Pneumonia: 3 days of antibiotics for uncomplicated course

Clinical Question:
In patients hospitalized for treatment of community-acquired pneumonia, can treatment be stopped after 3 days if the patient has substantially improved?

Bottom Line:
Dogma successfully challenged: In patients who respond well to initial treatment, stopping antibiotic therapy after 3 days is just as effective as continuing treatment for the standard 8 days.

Reference:
el Moussaoui R, de Borgie CA, van den Broek P, et al. Effectiveness of discontinuing antibiotic treatment after three days versus eight days in mild to moderate-severe community acquired pneumonia: randomised, double blind study. BMJ 2006;332:1355-1358.

Study Design:
Randomized controlled trial (double-blinded)

Synopsis:
To compare the effectiveness of discontinuing treatment with amoxicillin after three days or eight days in adults admitted to hospital with mild to moderate-severe community acquired pneumonia who substantially improved after an initial three days’ treatment. The authors did a randomised, double blind, placebo controlled non-inferiority trial on 9 secondary and tertiary care hospitals in the Netherlands. The subject are adults with mild to moderate-severe community acquired pneumonia (pneumonia severity index score < or = 110). Patients who had substantially improved after three days’ treatment with intravenous amoxicillin were randomly assigned to oral amoxicillin (n = 63) or placebo (n = 56) three times daily for five days. The primary outcome measure was the clinical success rate at day 10. Secondary outcome measures were the clinical success rate at day 28, symptom resolution, radiological success rates at days 10 and 28, and adverse events. Baseline characteristics were comparable, with the exception of symptom severity, which was worse in the three day treatment group. In the three day and eight day treatment groups the clinical success rate at day 10 was 93% for both (difference 0.1%, 95% confidence interval–9% to 10%) and at day 28 was 90% compared with 88% (difference 2.0%,–9% to 15%). Both groups had similar resolution of symptoms. Radiological success rates were 86% compared with 83% at day 10 (difference 3%,–10% to 16%) and 86% compared with 79% at day 28 (difference 6%,–7% to 20%). Six patients (11%) in the placebo group and 13 patients (21%) in the active treatment group reported adverse events (P = 0.1).

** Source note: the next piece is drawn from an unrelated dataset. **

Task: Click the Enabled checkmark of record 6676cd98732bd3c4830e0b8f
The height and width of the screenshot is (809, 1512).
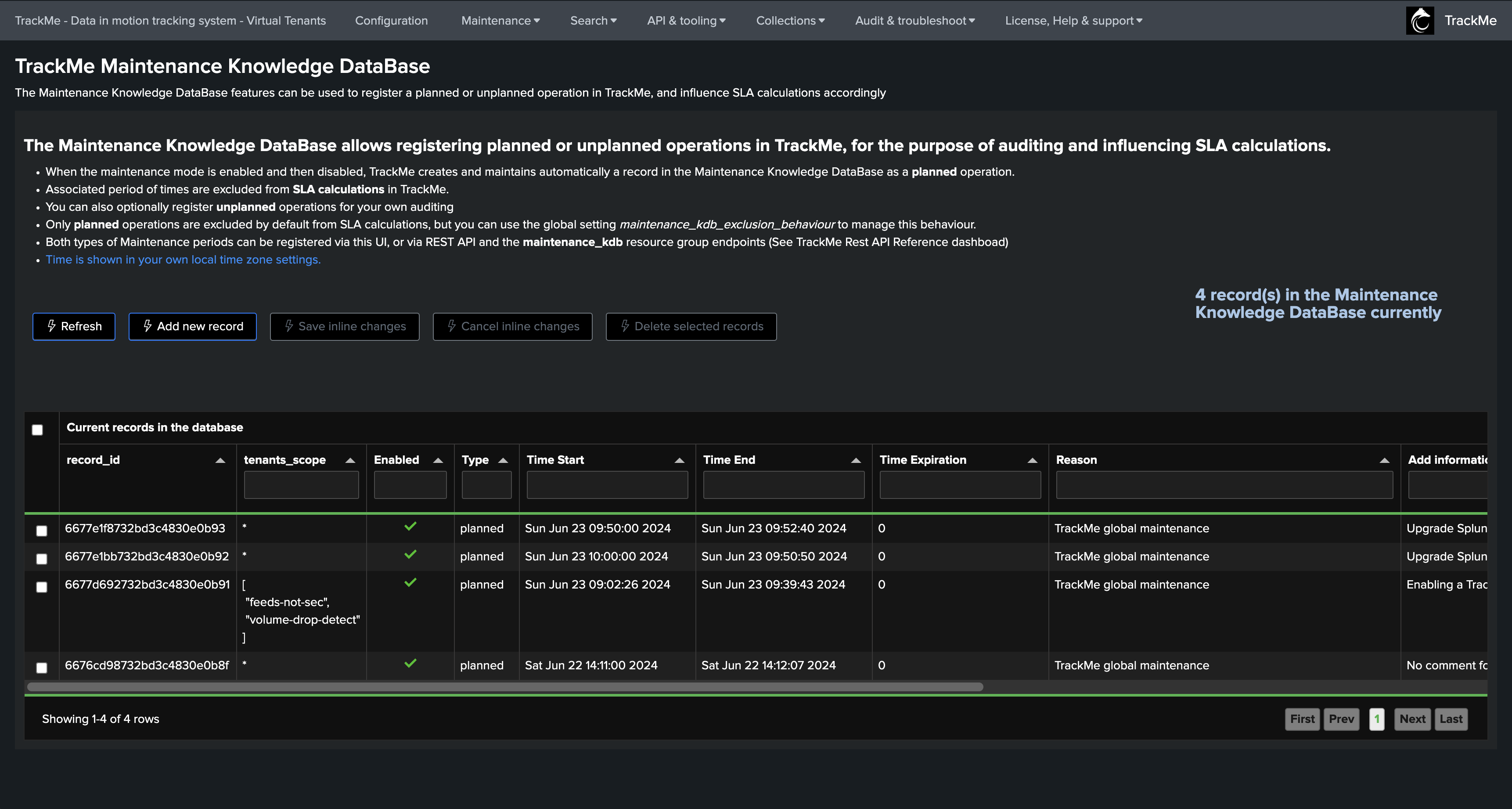Action: (x=410, y=663)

There are a couple of notable limitations to this study. First, the patients in the short-treatment group had a median age of 54 years compared with 60 years in the 8-day group, and these younger patients may be more likely to respond to the short course, thus skewing the results. Second, the study was conducted in the Netherlands, where resistance patterns may be different than in other countries. Finally, the study was conducted in 9 hospitals over 3 years, which works out to less than 5 patients per hospital per year recruited into the study. Given the imbalance in age and this sparse representation, these patients could be highly selected and not representative of the typical patient admitted to a community hospital.